"I do as much as any teacher"- Role Conflict Among Paraeducators in Private Special Education Schools

Document Type


Degree Name

Doctor of Education (EdD)

Year of Completion


First Advisor

Jan Hammond


It is estimated that there are 1 million paraeducators working directly with children in public and private schools in the U.S. Other titles for paraeducators include teacher aide, teaching assistant, paraprofessional, 1:1, aide, and educational assistant. Responsibilities include instructional support, personal hygiene, motor development, self-help skill development, behavior management, and clerical support. Despite this group's critical presence within schools, little research has been conducted to determine the extent that paraeducators experience job satisfaction, role conflict and role ambiguity. The purpose of this study is to gain an understanding about role conflict from 419 paraeducators working in 12 private special education schools in New York State. Data was collected using Rizzo, House and Lirtzman's Role Conflict and Ambiguity Scale, demographic questions, and an open-ended, narrative item. Multiple regression analysis determined if role ambiguity and/or demographics of age, gender, education, relevant experience, length of time in the position, plans to become a teacher, and status as a certified teacher or teaching assistant were statistically significant predictors of role conflict.
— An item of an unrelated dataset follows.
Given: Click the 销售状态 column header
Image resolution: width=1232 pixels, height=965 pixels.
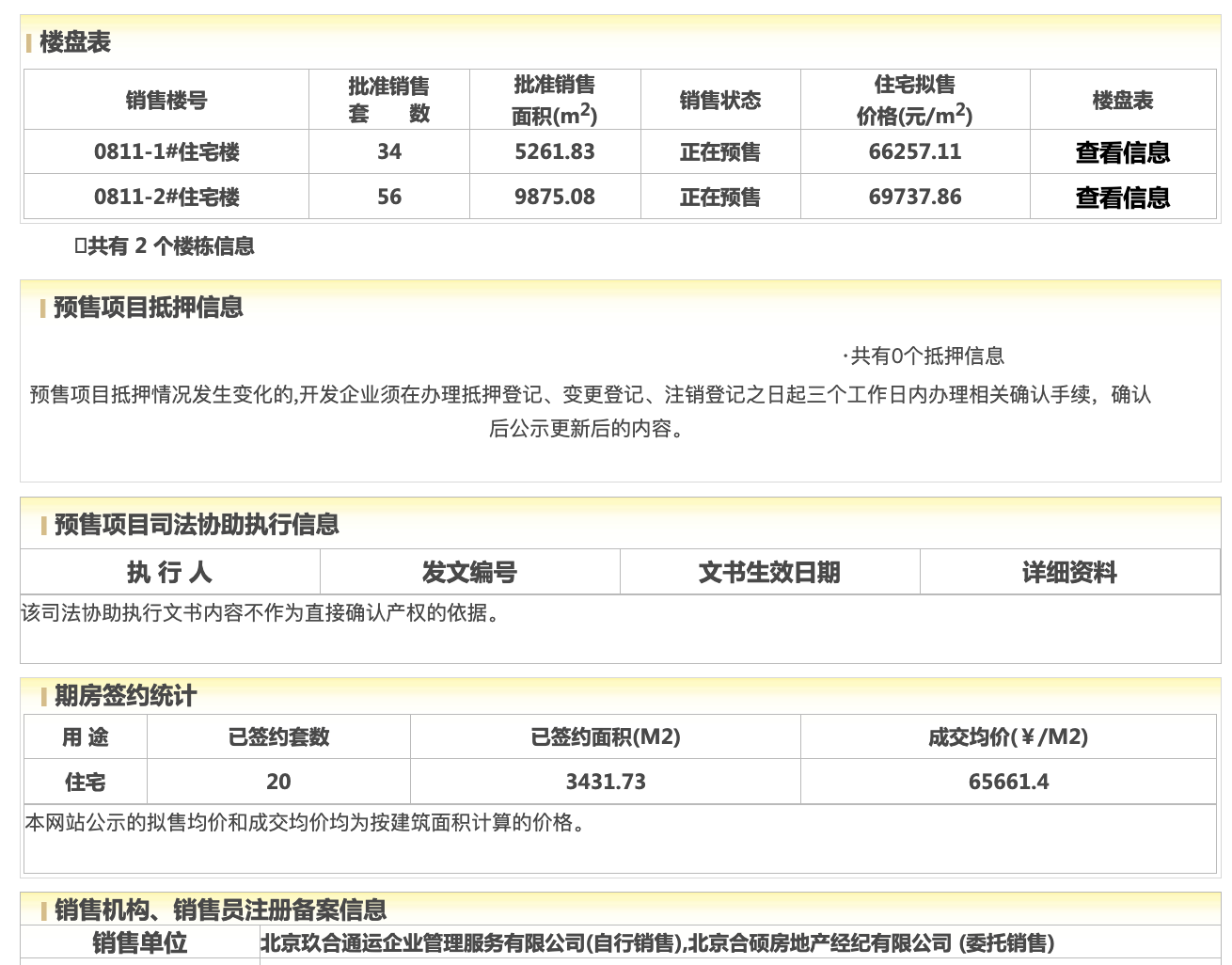Looking at the screenshot, I should click(x=719, y=101).
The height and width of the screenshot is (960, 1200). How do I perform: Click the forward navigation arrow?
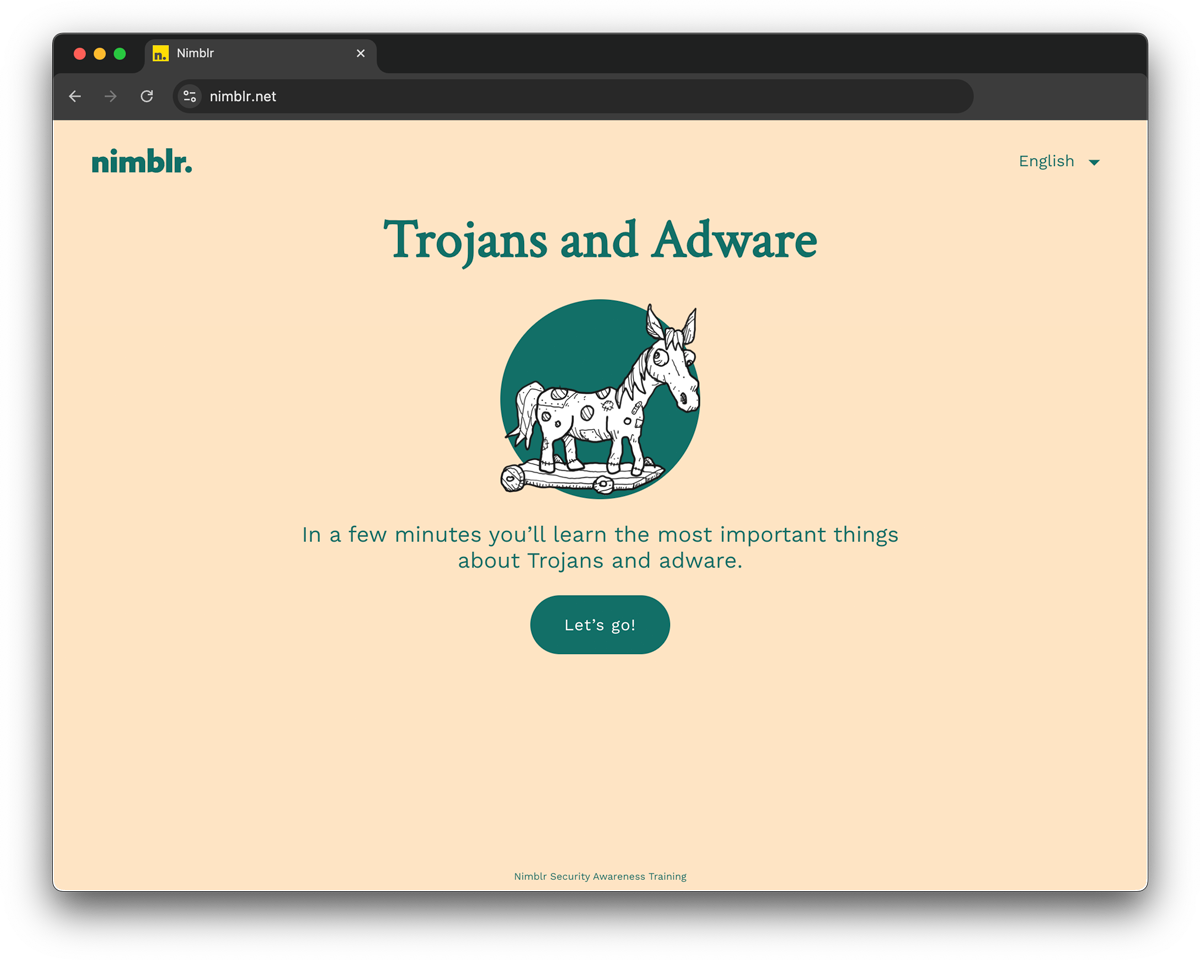click(x=110, y=96)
Findings include five statistically significant predictor variables: role ambiguity, gender, age range of 50 years and older, experience of 5-9 years working with children who have disabilities, and seniority in one's current position. Qualitative data from 100 of the respondents yielded strong negative sentiment toward remuneration, coupled with strong expressions of commitment, concern, and deep affection for the students. The study concludes with recommendations to decrease role conflict and role ambiguity among paraeducators in private special education schools.